Wir fordern den sofortigen Abzug allen Militärs aus dem Irak. Der Schutz des friedlichen Aufbaus soll mit Unterstützung der Vereinten Nationen geschehen.

Die deutsche Regierung wird aufgefordert, sich jedem völkerrechtswidrigem Krieg zu widersetzen und statt dessen die Militärausgaben massiv zu senken und die Mittel für die Entwicklungshilfe deutlich anzuheben

Armut, Hunger, Krankheiten, Analphabetismus, globale soziale Ungerechtigkeiten, ethnische und religiöse Unterdrückung können so wirkungsvoll bekämpft werden. Sie sind die eigentlichen Wurzeln von Terror und Gewalt.

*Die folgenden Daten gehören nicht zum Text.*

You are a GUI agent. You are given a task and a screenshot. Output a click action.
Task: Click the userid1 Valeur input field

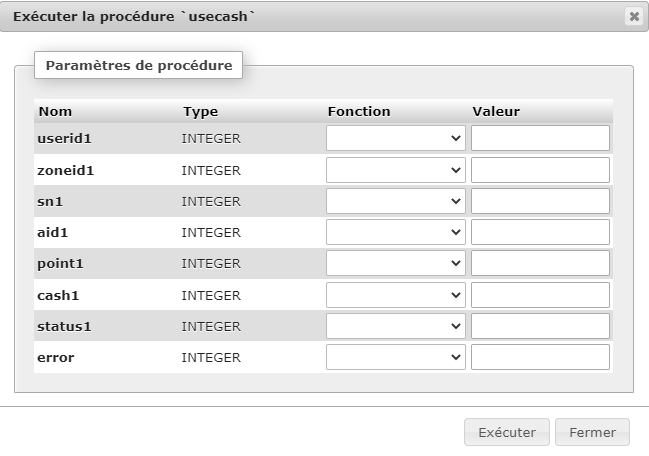point(540,138)
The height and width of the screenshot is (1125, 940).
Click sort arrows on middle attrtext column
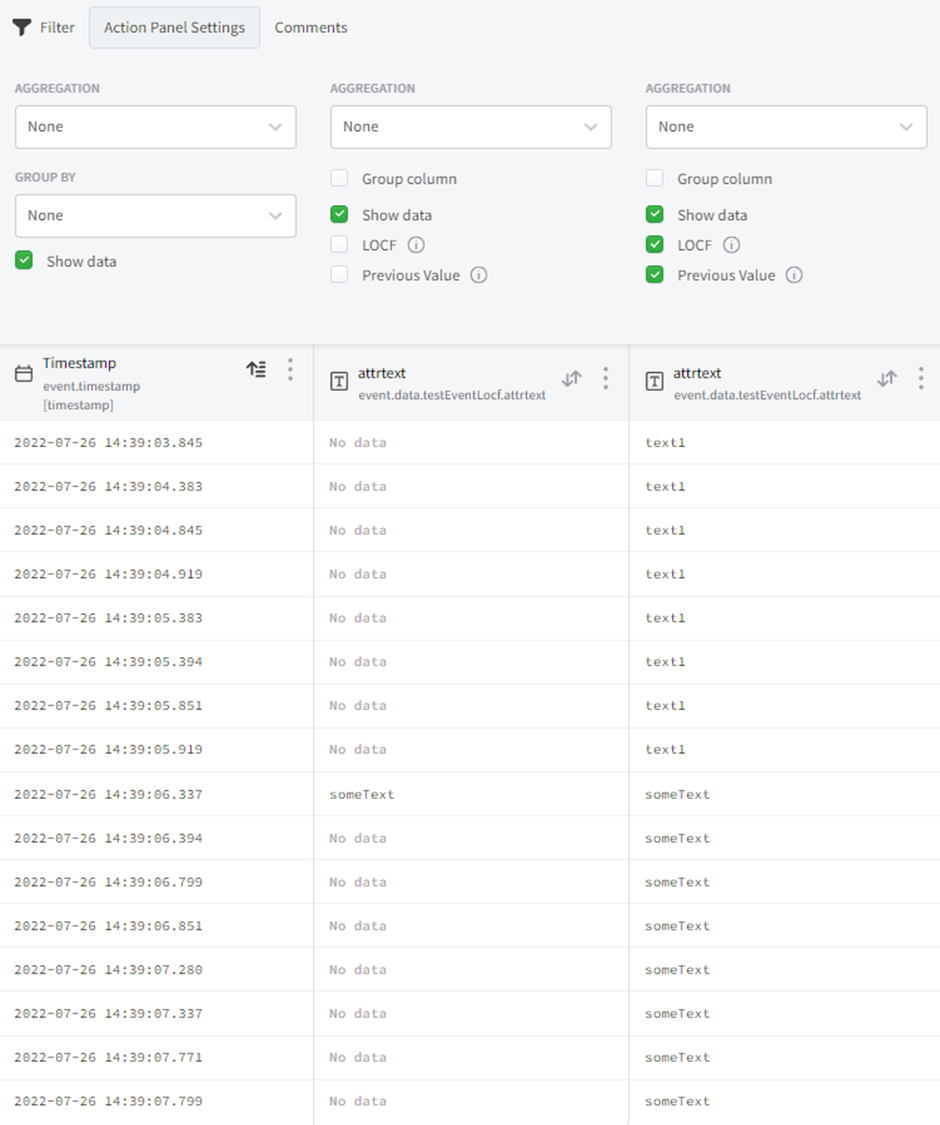(571, 378)
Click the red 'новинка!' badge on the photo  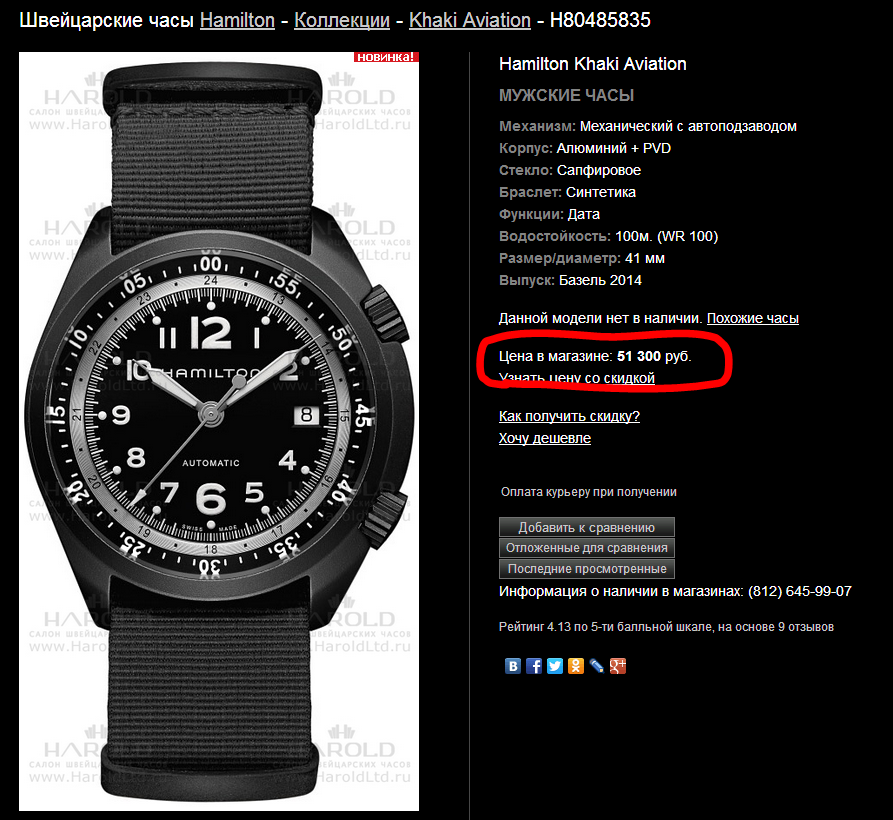point(386,57)
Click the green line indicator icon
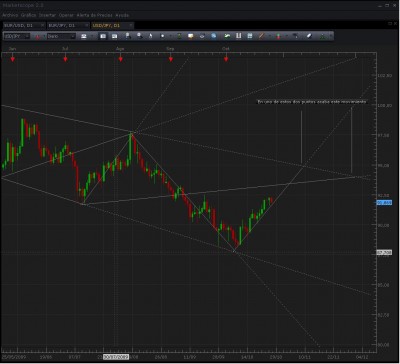The height and width of the screenshot is (364, 400). 227,36
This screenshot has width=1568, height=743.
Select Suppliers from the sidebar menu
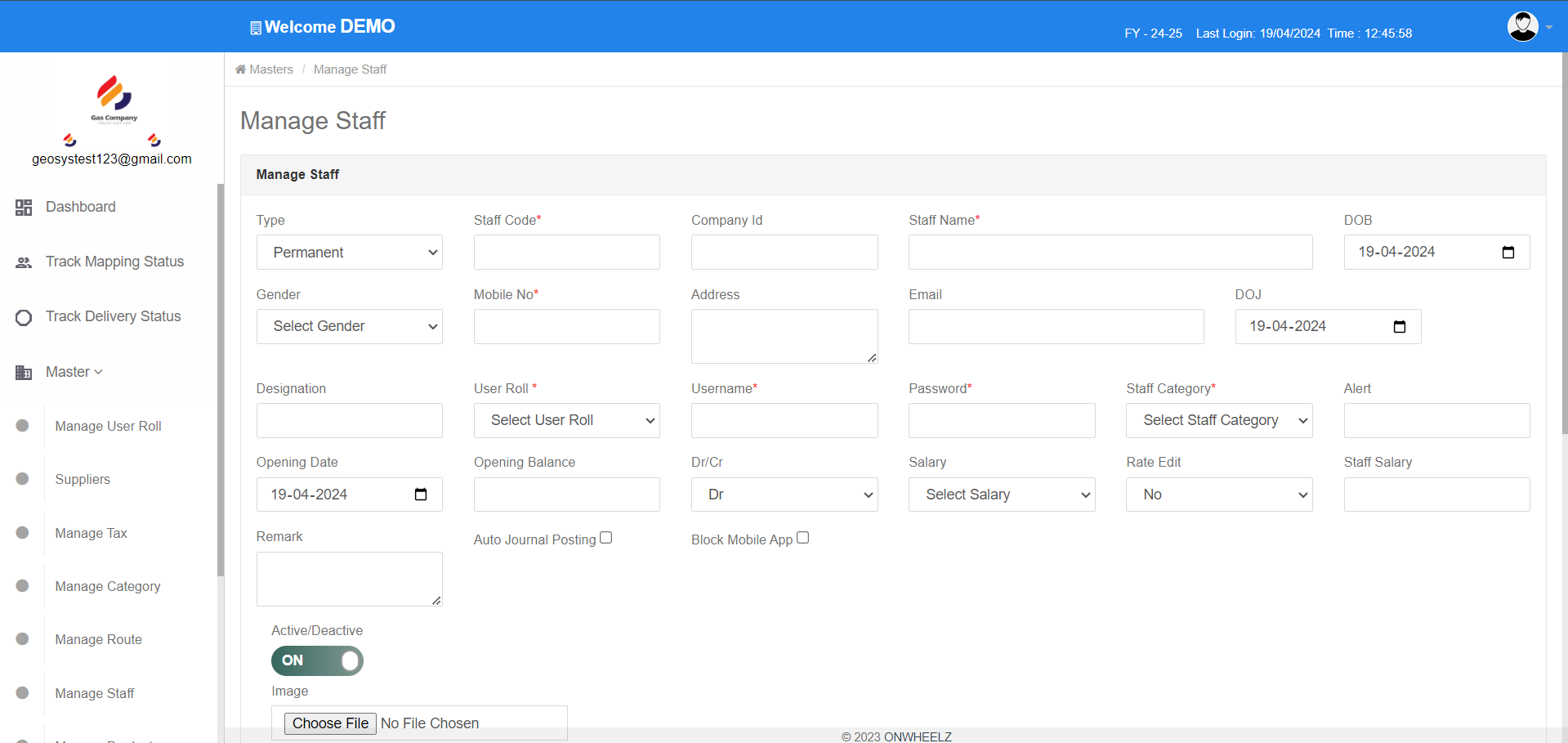(x=83, y=479)
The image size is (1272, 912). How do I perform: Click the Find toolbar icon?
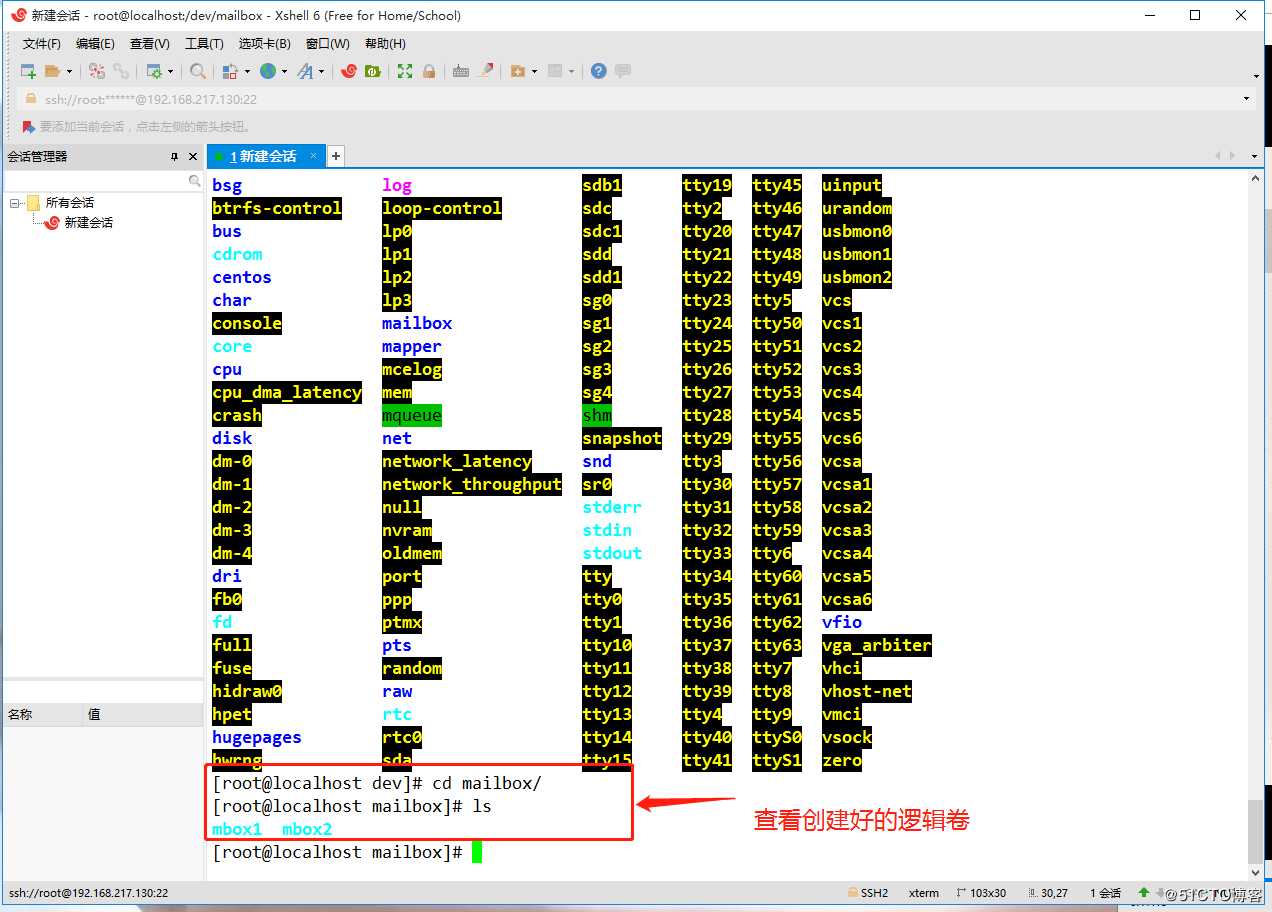198,71
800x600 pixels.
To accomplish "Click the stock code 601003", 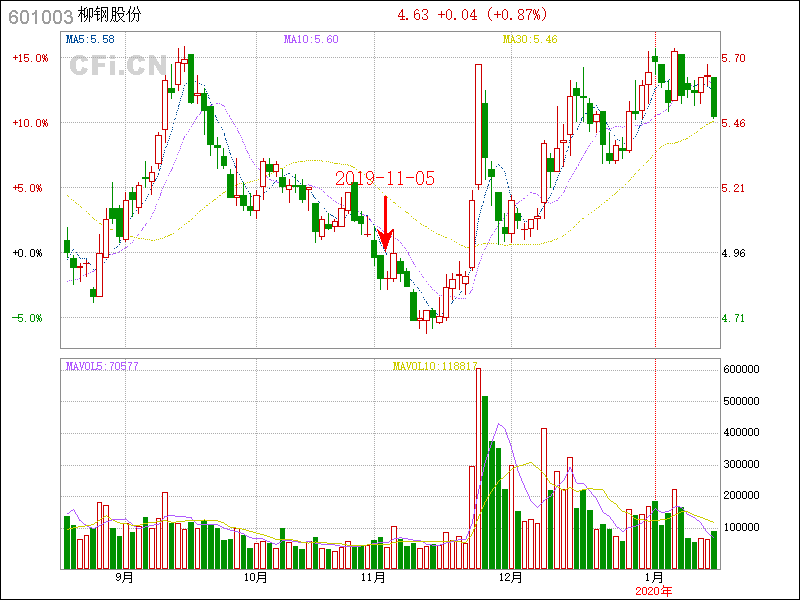I will tap(40, 17).
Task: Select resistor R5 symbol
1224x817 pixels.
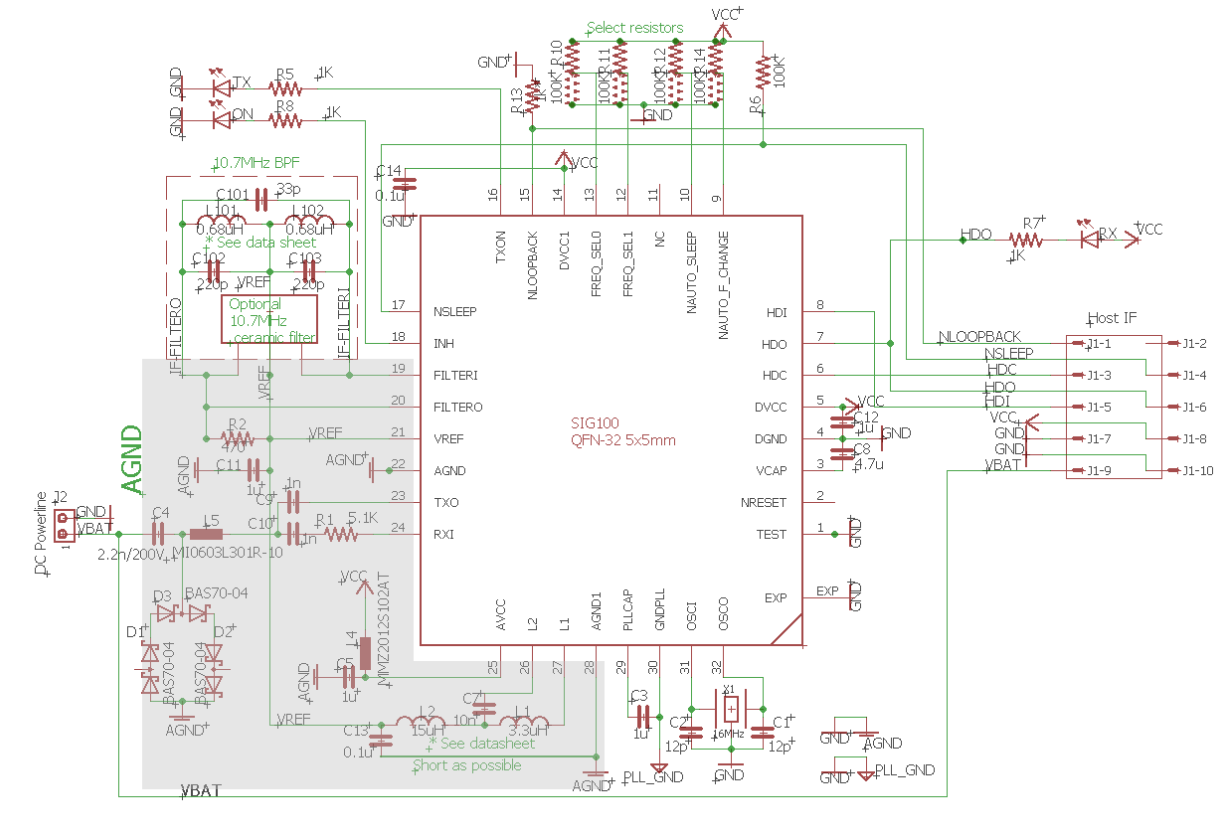Action: tap(285, 89)
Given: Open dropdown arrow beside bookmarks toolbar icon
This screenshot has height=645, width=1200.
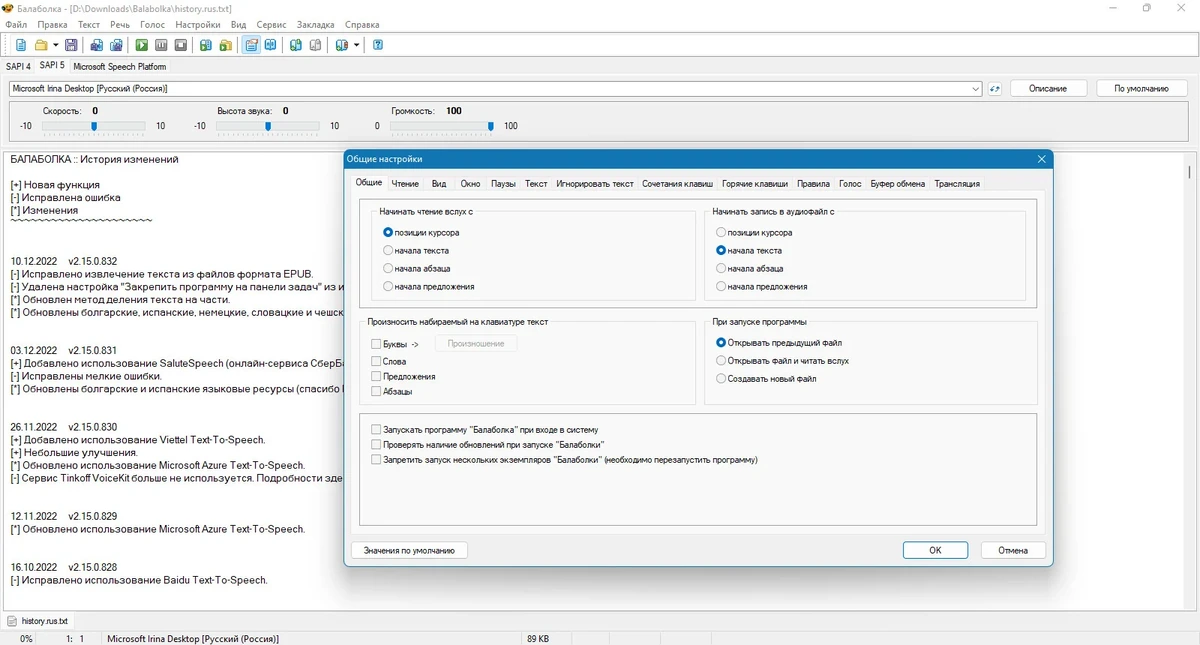Looking at the screenshot, I should [357, 45].
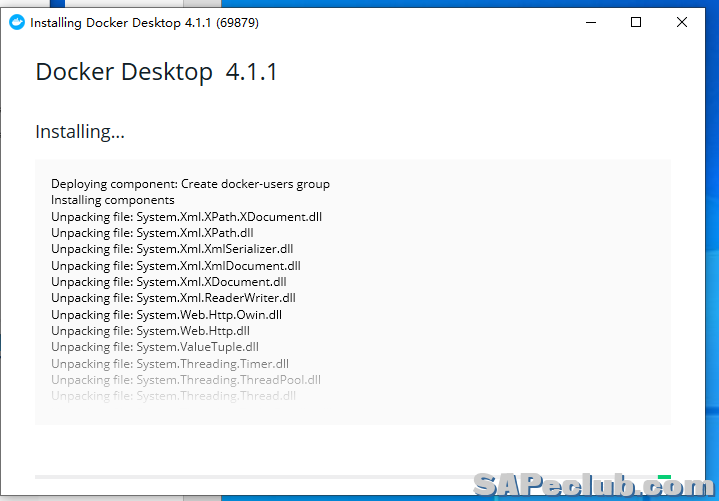Select the 'Installing components' log line
This screenshot has width=719, height=501.
tap(113, 200)
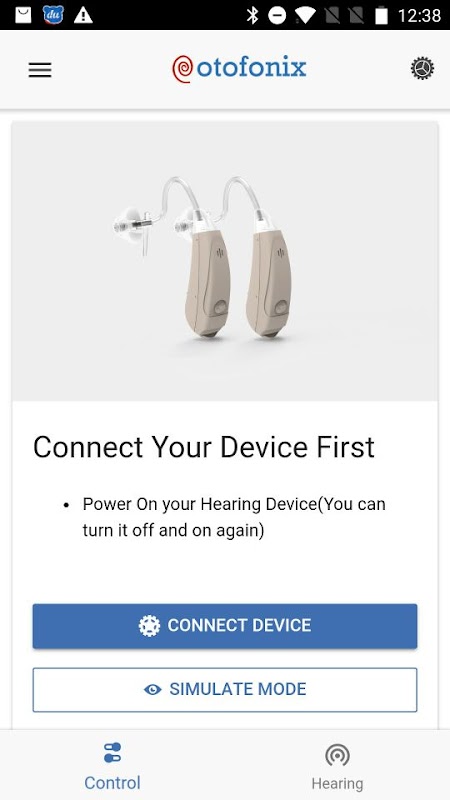
Task: Tap the do-not-disturb status icon
Action: pos(278,16)
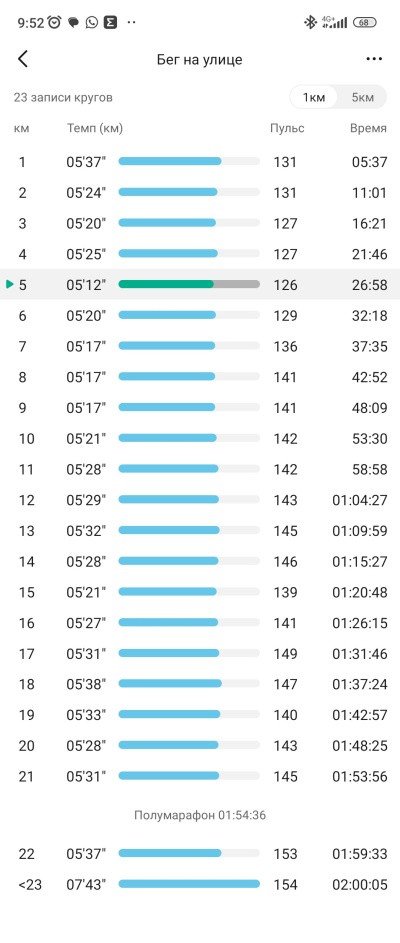Tap the Bluetooth status icon
The width and height of the screenshot is (400, 943).
[310, 23]
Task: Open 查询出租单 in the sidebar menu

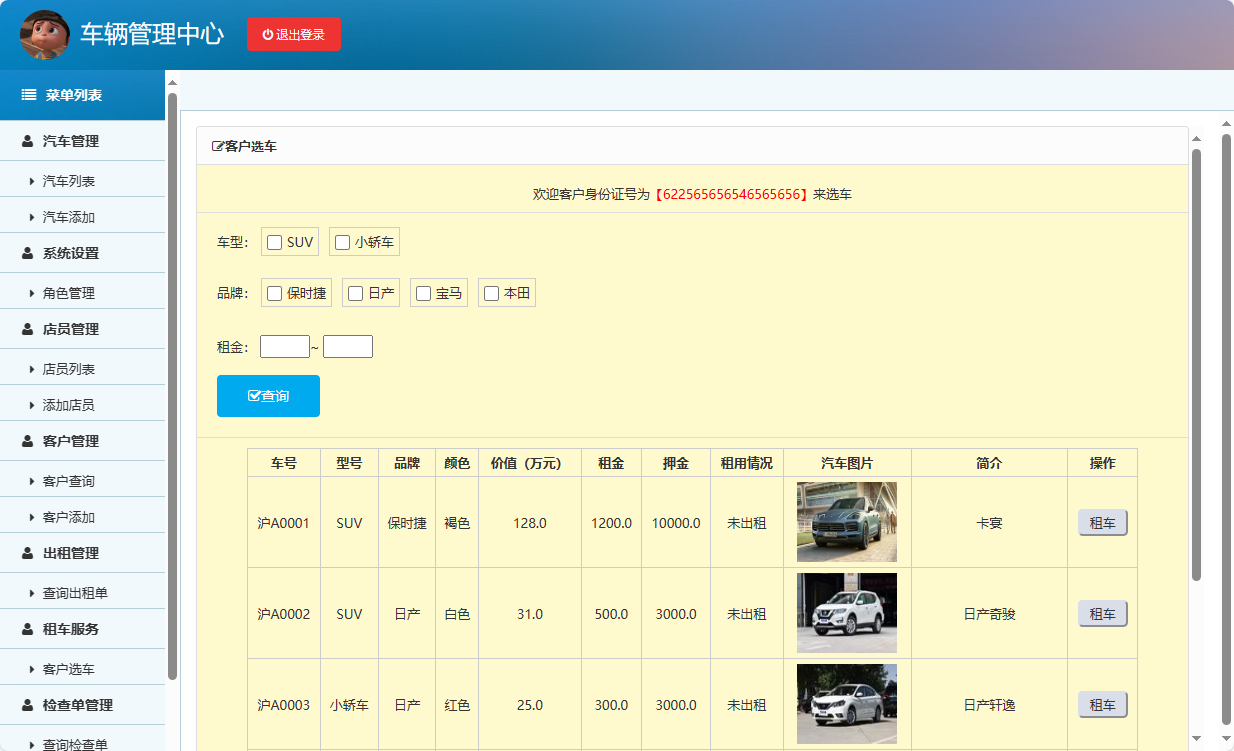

Krieg, Terror und ethnische Verfolgung stellen gleichermaßen unerträgliche und nicht hinnehmbare Verletzungen der Menschenrechte dar. Die Mittel für Maßnahmen der Konfliktprävention, Friedensforschung und friedlichen Konfliktlösung sind aufzustocken. Viele Menschen wünschen sich eine friedliche und soziale Welt, die ganze Welt. Europa ist die Zukunft unserer Kinder. Es muss die Lehren aus seiner kriegerischen Vergangenheit ziehen und aktiv für Frieden und Gerechtigkeit in der Welt arbeiten.

Wir fordern die Bundesregierung auf, den Weg auch in Deutschland frei zu machen für ein Referendum zur EU-Verfassung. Die Bürgerinnen und Bürger sollen mit diskutieren und mit entscheiden dürfen, welches Europa sie wollen.

Wir fordern die Bundesregierung, die Parlamentarier in Deutschland und in Europa auf, sich einer Verfassung zu widersetzen, die die Militarisierung Europas festschreibt und die Möglichkeit eröffnet, ökonomische Interessen mit Waffengewalt in aller Welt durchzusetzen. Eine europäische Verfassung, die die Durchsetzung neoliberaler Wirtschaftsinteressen verfolgt, kann kein Europa des Friedens, der Demokratie und sozialen Gerechtigkeit für die Menschen begründen.

Die Lehren aus der Vergangenheit für Gegenwart und Zukunft zu ziehen – dazu wollen wir den 8. Mai 2005, den 60. Jahrestag der Befreiung von Nazi-Faschismus und Krieg nutzen.